Thanks for comments and suggestions

0 Kudos
37 Replies
SergeyKostrov
Valued Contributor II
2,282 Views
>>...Yes , but the stored value is encoded by the compiler and/or hardware so the compiler's vendor can implement it differently... No, when it comes to conversion from int to double in accordance with IEEE754 Standard unless some vendor violates that standard.
0 Kudos
Bernard
Valued Contributor I
2,281 Views
Only when the IEEE754 Standard is concerned.Moreover you must also take into account unpredictable possibility of the hardware units clock inaccuraccies and/or data(memory) bus timing errors which could pollute the results with the random values.I know that I'm to rigorous here:) ,but such a hardware related errors could be quite possible to occur .
0 Kudos
Patrick_F_Intel1
Employee
2,281 Views
If you are getting errors like random memory values or hw units clock inaccuracies (not sure what that means), then the hardware has bigger problems than can be addressed here.
0 Kudos
Jeffrey_A_Intel
Employee
2,282 Views
Once again, this is not possible to create a NaN value in a double precision variable from a 64-bit integer variable by doing a simple cast.
Of course. The original question however involved casting pointers, not data values: _mm256_loadu_pd((double*)intPtr).
0 Kudos
Bernard
Valued Contributor I
2,282 Views
>>>If you are getting errors like random memory values or hw units clock inaccuracies (not sure what that means), then the hardware has bigger problems than can be addressed here.>>> Yes in the past I experienced such a behaviour with the faulty CPU. >>>hw units clock inaccuracies (not sure what that means)>>> I mean miniscule shifts in the phase of the clock frequency. >>>then the hardware has bigger problems than can be addressed here.>>> I know that pretty well.My intention was to emphasize the fact that sometimes the wrong result while converting between the primitive types could stem from the hardware error.
0 Kudos
SergeyKostrov
Valued Contributor II
2,282 Views
[ From Jeff ] >>...Of course.

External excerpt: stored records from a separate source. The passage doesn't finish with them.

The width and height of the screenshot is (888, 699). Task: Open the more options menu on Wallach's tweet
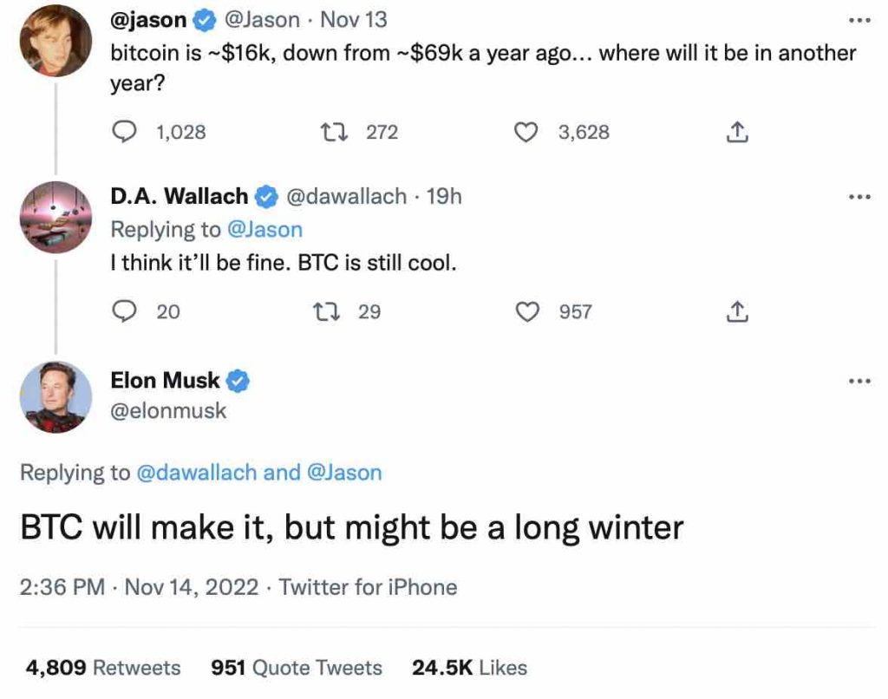point(860,196)
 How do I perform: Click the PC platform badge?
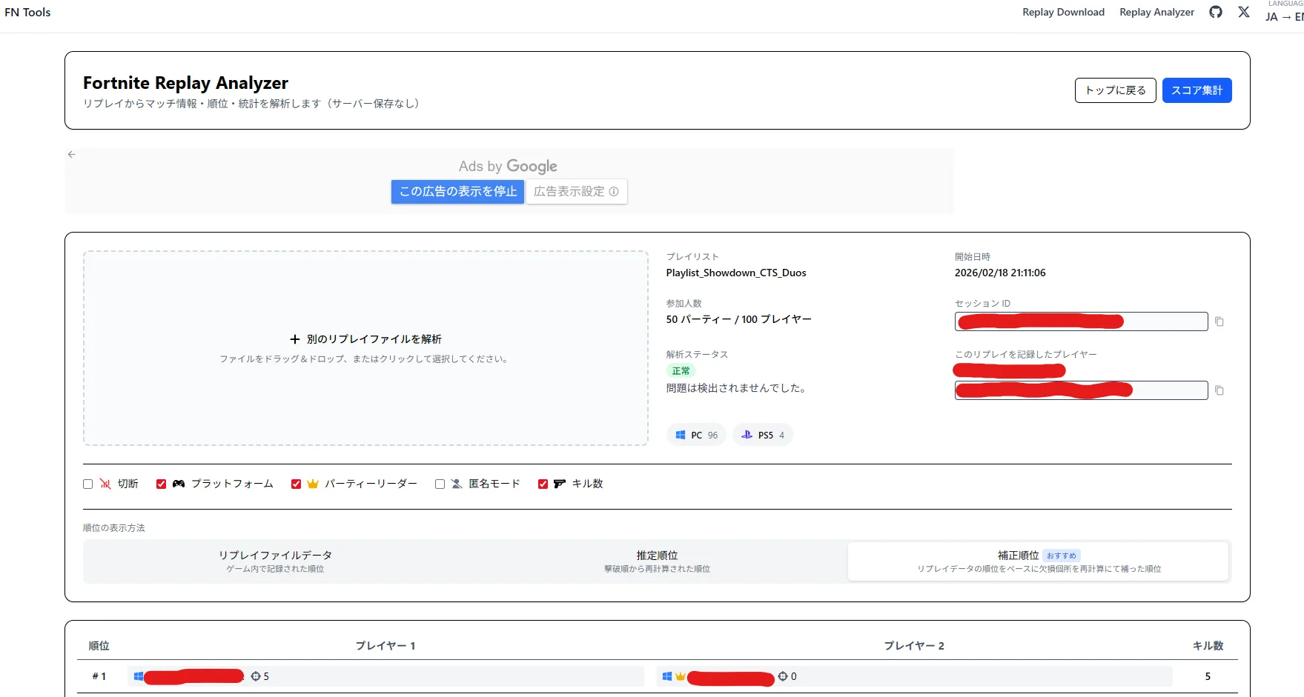pos(696,436)
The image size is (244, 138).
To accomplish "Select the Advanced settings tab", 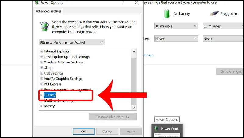I will [48, 11].
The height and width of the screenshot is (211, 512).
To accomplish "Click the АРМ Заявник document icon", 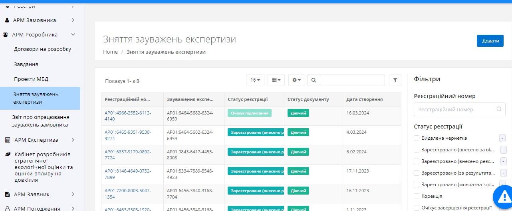I will click(7, 195).
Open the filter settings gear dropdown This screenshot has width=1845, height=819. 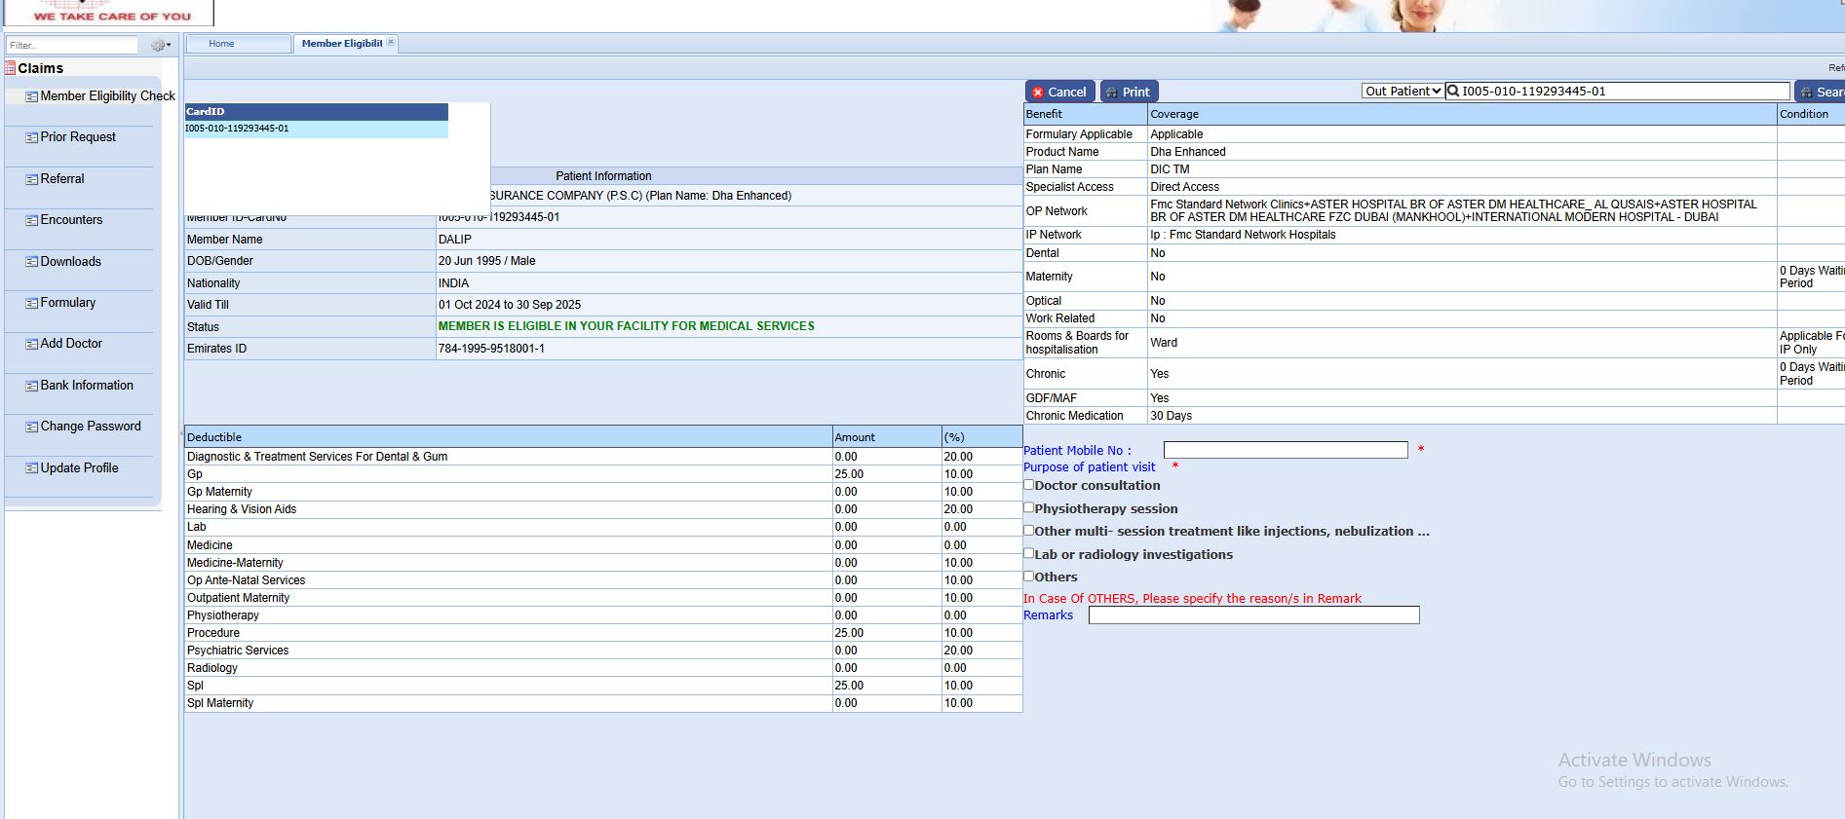[x=160, y=45]
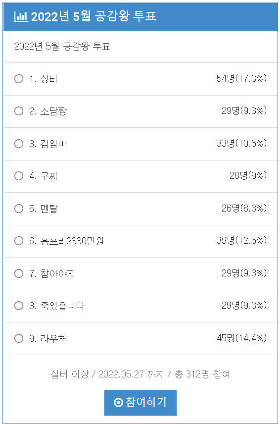
Task: Click the bar chart icon in header
Action: (21, 17)
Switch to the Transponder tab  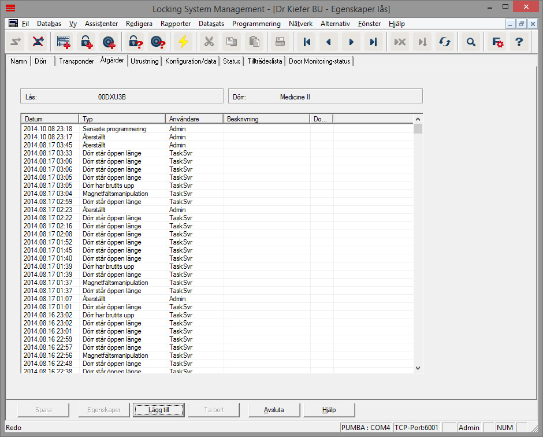tap(76, 61)
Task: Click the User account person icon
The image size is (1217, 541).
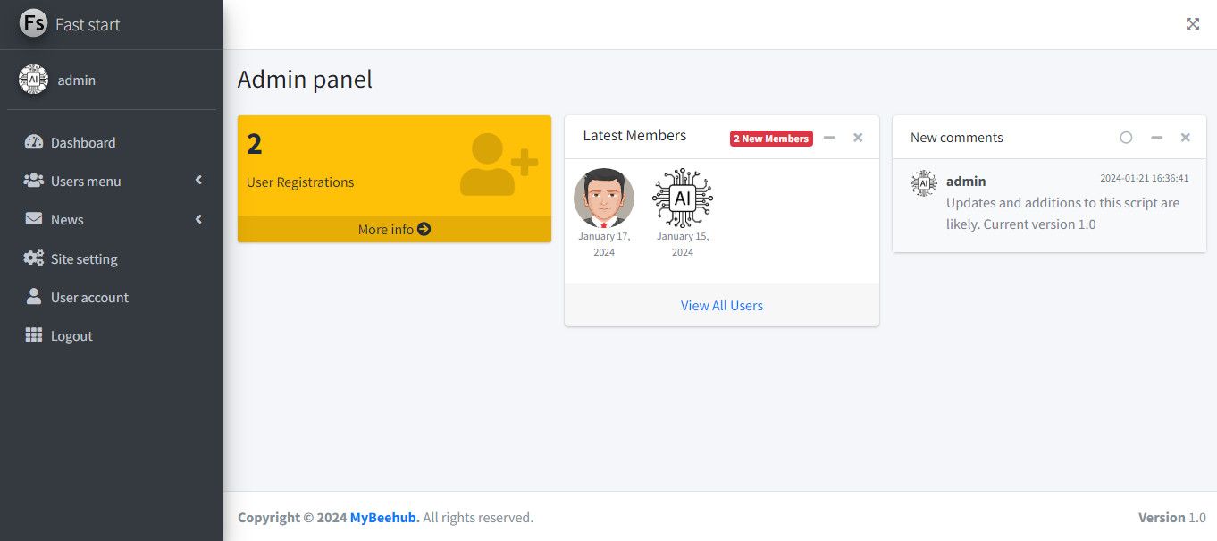Action: 34,297
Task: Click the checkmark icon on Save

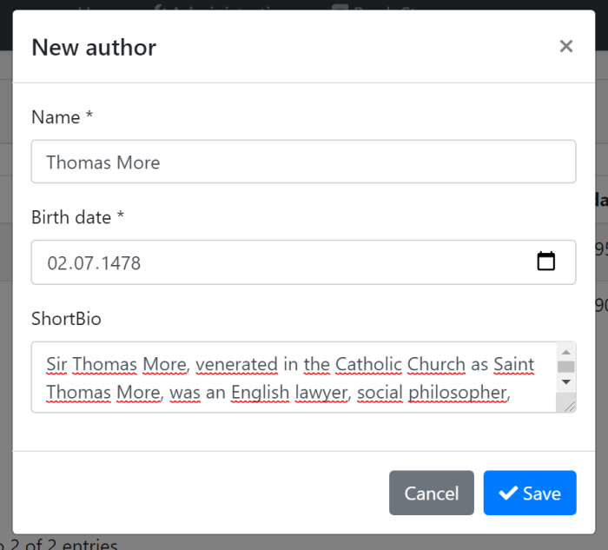Action: tap(508, 494)
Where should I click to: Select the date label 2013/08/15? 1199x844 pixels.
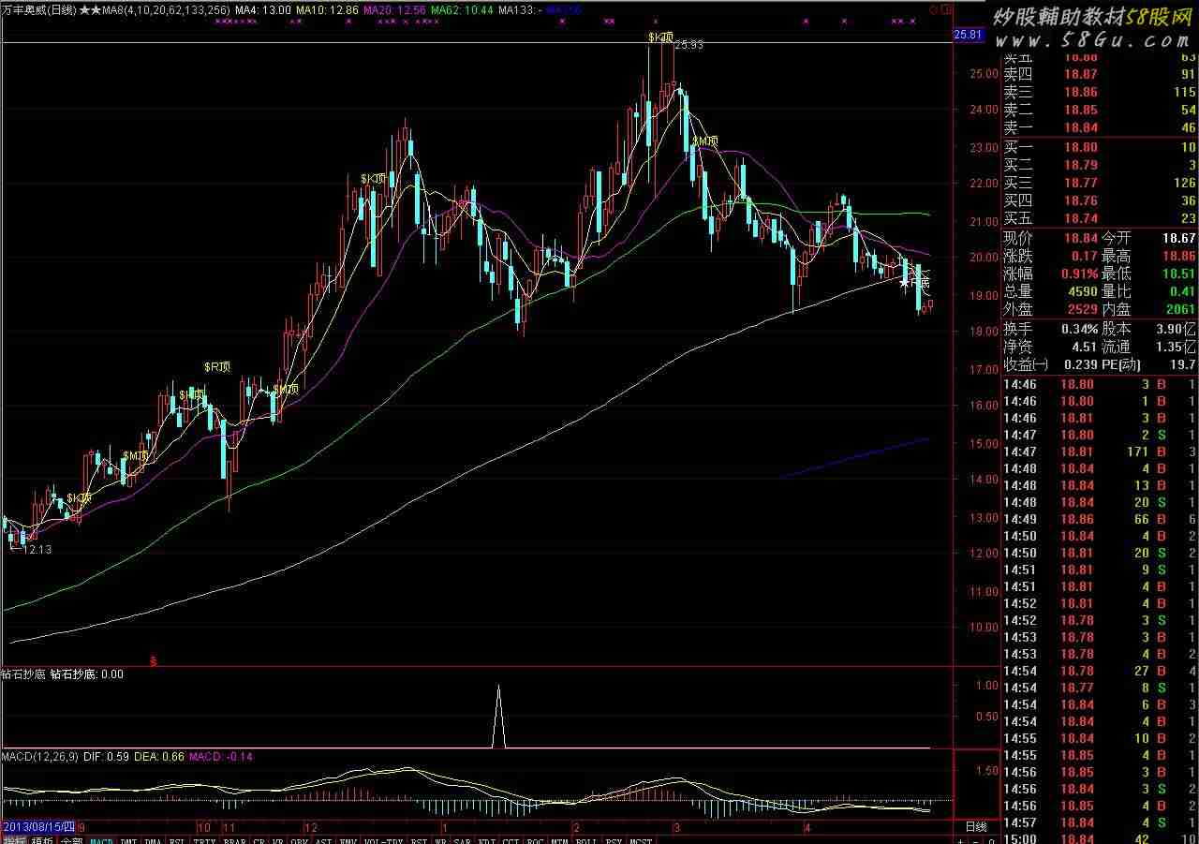[x=38, y=827]
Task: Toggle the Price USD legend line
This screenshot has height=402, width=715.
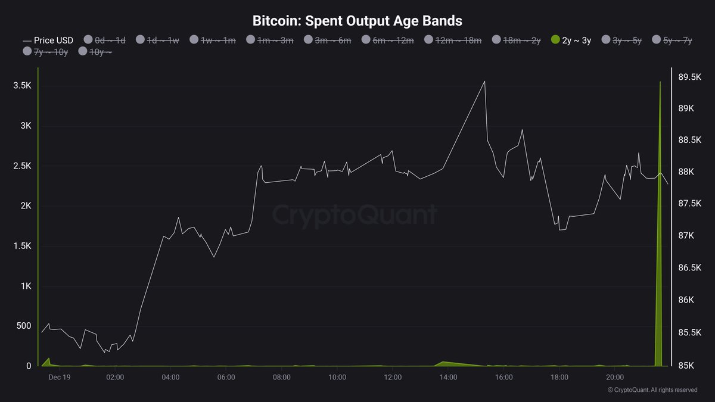Action: tap(48, 40)
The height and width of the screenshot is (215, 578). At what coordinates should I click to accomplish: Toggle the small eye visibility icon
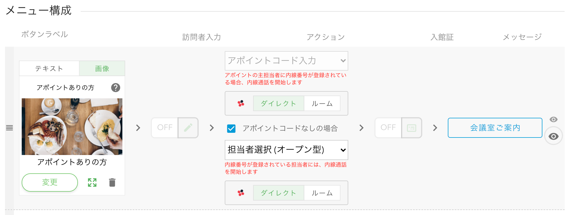(x=553, y=119)
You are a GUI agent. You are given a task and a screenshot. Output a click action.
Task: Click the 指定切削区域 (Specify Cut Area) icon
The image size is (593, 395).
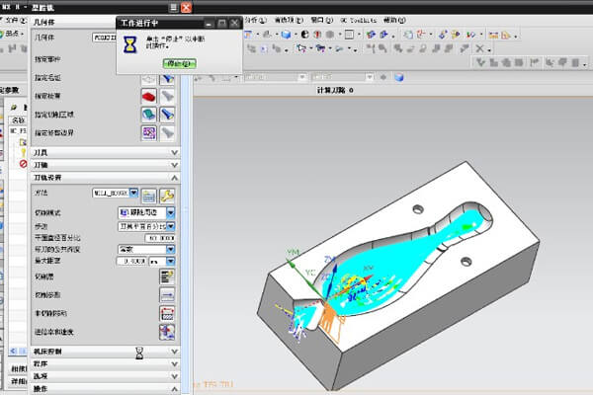coord(149,114)
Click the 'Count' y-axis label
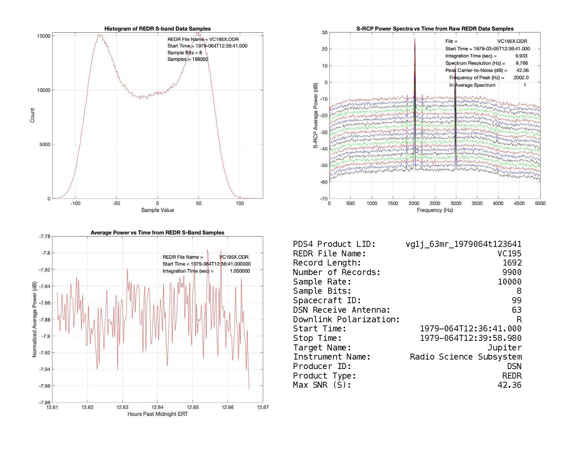This screenshot has height=449, width=581. 32,116
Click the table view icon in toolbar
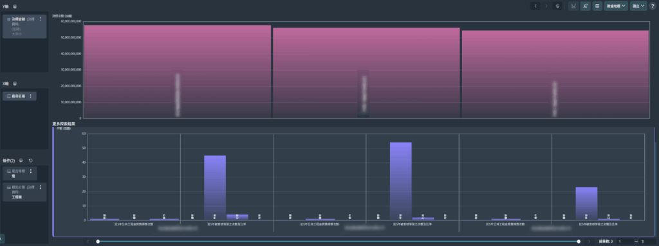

The original question however involved casting pointers, not data values... Jeff, sorry for repeating that statement made by cagribal: >>...my data is actually integers, which I load by casting integer pointers to double pointers... and after data loaded cagribal does some processing and his concern is related to, I would say, "unsafe" comparisons or correctness of comparisons of double-precision data values, not pointers. Best regards, Sergey
0 Kudos
Patrick_F_Intel1
Employee
2,282 Views
There are 2 cases: 1) casting a int64 to a double. This always works and never generates a NAN, but you can lose precision. 2) casting an int64 pointer to a double pointer (which is basically a memcpy(&double_var, &int64_var, 8); ). This also always 'works' but can generate a NAN. Basically you are not converting an int64 to a double, you are just copying bits. I say 'not converting an int64 to double' because, unless your int64 bit pattern just happens to also be the correct 64bit double encoding, then you are not going to get the correct double encoding for your int64 number. Does that make sense? Pat The
0 Kudos
cagribal
Beginner
2,282 Views
Hi all, Thanks for the comments. Patrick has clearly summarized all the cases. However, questions I still have are: a) Why AVX _mm256_min_pd() or _mm256_max_pd() return NaN for comparisons with an NaN number? (Please see the Test 3 in the code snippet I posted above) b) My understanding is, if integers do not contain all 1's in the exponent field, i.e. bits 63-52, then all double comparisons over the raw bits (treated as double by copying or so) will be always correct. The implication is that by restricting my integers to use at most 62 bits (i.e. by leaving MSB exponent bit always 0), I can assure that comparisons will always be correct. Any comments on this? Thanks,
0 Kudos
TimP
Honored Contributor III
2,282 Views
a) IEEE754 defines a comparison against NaN to return NaN, These are floating point operations. b) I suppose, you must assure correct setting of DAZ bit to use comparisons with zero exponent bits.
0 Kudos
Jeffrey_A_Intel
Employee
2,282 Views
According to the instruction set reference manual (see the description of the VMINPD instruction which is what the documentation says the _mm256_min_pd intrinsic generates):
If a value in the second operand is an SNaN, that SNaN is forwarded unchanged to the destination (that is, a QNaN version of the SNaN is not returned). If only one value is a NaN (SNaN or QNaN) for this instruction, the second operand (source operand), either a NaN or a valid floating-point value, is written to the result.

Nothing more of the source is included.